There’s not much serious postmodernism around today, he said, although some commentators claim to be postmodern.
“They point to their use of the Internet as an example, but just as Garrison Keillor said porridge is ‘Calvinism in a box,’ the Internet is modernism in a box,” Father Rolheiser said.
Postmodernism is most visible in comedy, such as in Jay Leno’s and David Letterman’s jokes, which makes everybody and everything fodder for satire — the pope, the government, both conservative and liberal presidents and candidates, celebrities and public people of every stripe.

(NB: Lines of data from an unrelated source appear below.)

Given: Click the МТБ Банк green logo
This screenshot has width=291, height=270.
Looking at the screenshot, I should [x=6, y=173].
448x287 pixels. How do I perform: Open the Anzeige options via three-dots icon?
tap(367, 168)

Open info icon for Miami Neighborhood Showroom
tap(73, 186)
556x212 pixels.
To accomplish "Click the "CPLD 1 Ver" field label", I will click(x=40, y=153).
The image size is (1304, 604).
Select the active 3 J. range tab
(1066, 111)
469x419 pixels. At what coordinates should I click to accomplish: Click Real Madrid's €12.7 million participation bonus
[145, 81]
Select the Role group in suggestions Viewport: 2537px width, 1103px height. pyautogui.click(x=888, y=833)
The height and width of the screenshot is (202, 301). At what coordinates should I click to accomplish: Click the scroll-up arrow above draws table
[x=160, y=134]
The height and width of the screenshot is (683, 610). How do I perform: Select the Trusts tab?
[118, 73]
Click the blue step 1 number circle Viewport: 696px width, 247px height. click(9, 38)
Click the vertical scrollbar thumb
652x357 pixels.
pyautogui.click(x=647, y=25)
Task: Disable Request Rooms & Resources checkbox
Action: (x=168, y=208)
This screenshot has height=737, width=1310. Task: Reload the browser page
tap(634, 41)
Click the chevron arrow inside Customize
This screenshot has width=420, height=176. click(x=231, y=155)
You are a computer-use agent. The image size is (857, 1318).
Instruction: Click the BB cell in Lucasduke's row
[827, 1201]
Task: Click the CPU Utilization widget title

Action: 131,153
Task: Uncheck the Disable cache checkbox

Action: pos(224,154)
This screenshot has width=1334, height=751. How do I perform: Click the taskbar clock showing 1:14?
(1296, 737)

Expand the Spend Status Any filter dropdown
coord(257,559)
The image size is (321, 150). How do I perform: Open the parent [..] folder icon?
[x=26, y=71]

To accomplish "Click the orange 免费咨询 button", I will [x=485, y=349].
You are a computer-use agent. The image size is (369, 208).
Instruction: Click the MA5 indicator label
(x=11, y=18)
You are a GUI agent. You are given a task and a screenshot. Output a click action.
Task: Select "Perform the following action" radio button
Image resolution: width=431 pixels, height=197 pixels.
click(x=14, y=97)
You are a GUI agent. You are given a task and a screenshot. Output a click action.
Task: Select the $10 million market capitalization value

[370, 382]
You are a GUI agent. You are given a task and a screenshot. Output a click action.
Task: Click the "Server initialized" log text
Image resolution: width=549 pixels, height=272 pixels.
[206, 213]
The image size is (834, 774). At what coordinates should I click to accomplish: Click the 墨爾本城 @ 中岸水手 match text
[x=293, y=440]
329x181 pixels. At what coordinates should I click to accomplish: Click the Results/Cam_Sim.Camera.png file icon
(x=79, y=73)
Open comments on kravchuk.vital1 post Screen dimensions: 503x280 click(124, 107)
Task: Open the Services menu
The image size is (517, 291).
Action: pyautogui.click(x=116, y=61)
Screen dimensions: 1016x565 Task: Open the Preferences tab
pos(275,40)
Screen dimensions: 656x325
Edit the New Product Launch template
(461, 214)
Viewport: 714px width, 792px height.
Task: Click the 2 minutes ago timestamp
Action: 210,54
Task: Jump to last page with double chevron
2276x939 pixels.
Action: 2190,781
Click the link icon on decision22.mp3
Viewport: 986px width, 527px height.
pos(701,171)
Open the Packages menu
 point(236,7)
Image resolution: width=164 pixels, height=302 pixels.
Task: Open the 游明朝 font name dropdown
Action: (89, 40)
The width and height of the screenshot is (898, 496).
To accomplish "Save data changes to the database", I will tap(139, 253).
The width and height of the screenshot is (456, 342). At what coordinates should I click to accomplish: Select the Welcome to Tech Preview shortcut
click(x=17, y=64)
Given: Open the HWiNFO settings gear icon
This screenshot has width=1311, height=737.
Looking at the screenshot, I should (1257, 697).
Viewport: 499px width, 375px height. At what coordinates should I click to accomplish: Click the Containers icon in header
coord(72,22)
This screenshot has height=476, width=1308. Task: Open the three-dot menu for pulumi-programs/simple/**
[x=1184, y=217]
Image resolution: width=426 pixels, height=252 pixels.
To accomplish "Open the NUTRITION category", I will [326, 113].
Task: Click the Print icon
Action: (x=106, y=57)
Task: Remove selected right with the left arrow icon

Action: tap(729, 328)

But he said it’s common for people today to be influenced by all these concepts in different parts of their lives.
Meanwhile, culture is being dumbed down in many ways.
Father Rolheiser recalled seeing a young man in an airport sitting on the floor in a waiting area using a laptop while listening to an iPod in one ear and a cell phone in the other.
“He seemed to be managing pretty well,” the priest said. “But in many ways, multi-tasking can mean, ‘I can be inattentive to several things at once,’ or ‘I can be impolite to several people at once.’
“How can we be contemplative with any depth when we’re all over the place but not really deep? Depth, where you find it, is ever, ever more shallow. The only thing we’re really deep in is our shallowness.”
Sex, Father Rolheiser said, has been split from the sacred, from marriage and from permanent commitment. Fear of God’s wrath and of hell no longer scares many people.
The near-deification of celebrities is another sign.
“When I was a kid, we read about the lives of the saints. But contemporary ‘saints’ are athletes and celebrities,” the priest said.
Today’s youth are driven by celebrity, and there’s a “cult of the body” in which the heroes have to look much younger than they are.
Some people are like Peter Pan and Tinkerbell, the priest said. “They never want to grow up. They don’t want to be mothers and fathers.”
He said they also don’t have hope — a confidence that things will turn out well in the end. In times past, Father Rolheiser said, “most people had a larger vision, a hope that was based on God’s promise. They had fear of God’s wrath.
Sex was viewed in the context of marriage and permanent commitment. Now it’s been divorced from that and is seen as an extension of dating or a form of recreation. Hell no longer scares people.”
At the same time, he said, there is a widespread sense of helplessness and insecurity which was forcefully brought home to Americans on Sept. 11, 2001.
“We’re vulnerably like everyone else.”
It’s a new experience for Americans to encounter a world that doesn’t completely revolve around a European culture, he said.
“This one culture has dominated the planet since Christopher Columbus, but now it’s over. How readily are we going to accept that the world no longer revolves around us?”